Transumbilical (TUBA) – a less common technique where an incision is placed in the navel and dissection tunnels superiorly. This approach enables implants to be placed with no visible scars on the breast, but makes appropriate dissection and implant placement more difficult. Transumbilical procedures are performed bluntly, with or without an endoscope (tiny lighted video camera) to assist dissection. This technique is not appropriate for placing silicone gel implants due to potential damage of the implant shell if attempting insertion through the small 2 cm incision in the navel, and as those implants are pre-filled they cannot be passed through that incision.
Transabdominoplasty (TABA) – procedure similar to TUBA, where the implants are tunneled up from the abdomen into bluntly dissected pockets while a patient is simultaneously undergoing an abdominoplasty procedure.
Types of implants Saline Implants
Saline-filled breast implants were first manufactured in France in 1964, introduced by Arion with the goal of being surgically placed via smaller incisions. Current saline devices are manufactured with thicker, room temperature vulcanized (RTV) shells than earlier generations of devices. These shells are made of a silicone elastomer and the implants are filled with salt water (saline) after the implant is placed in the body. Since the implants are empty when they are surgically inserted, the scar is smaller than is necessary for silicone gel breast implants (which are filled with silicone before the surgery is performed). A single manufacturer (Poly Implant Prosthesis, France) produced a model of pre-filled saline implants which has been reported to have higher failure rates in vivo.

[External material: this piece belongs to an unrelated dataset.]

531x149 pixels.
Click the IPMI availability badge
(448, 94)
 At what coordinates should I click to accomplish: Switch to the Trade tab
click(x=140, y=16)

Saline-filled implants were most common implant used in the United States during the 1990s due to restrictions that existed on silicone implants, but were rarely used in other countries. Good to excellent results may be obtained, but as compared to silicone gel implants, saline implants are more likely to cause cosmetic problems such as rippling, wrinkling, and to be noticeable to the eye or the touch. Particularly for women with very little breast tissue, or for post-mastectomy breast reconstruction, silicone gel implants are considered as superior. In patients with more breast tissue in whom submuscular implant placement is used, saline implants can look very similar to silicone gel.
Silicone gel implants
Thomas Cronin and Frank Gerow, two Houston, Texas, plastic surgeons, developed the first silicone breast prosthesis with the Dow Corning Corporation in 1961. The first woman was implanted in 1962. Silicone implants are generally described in terms of five generations which segregate common characteristics of manufacturing techniques.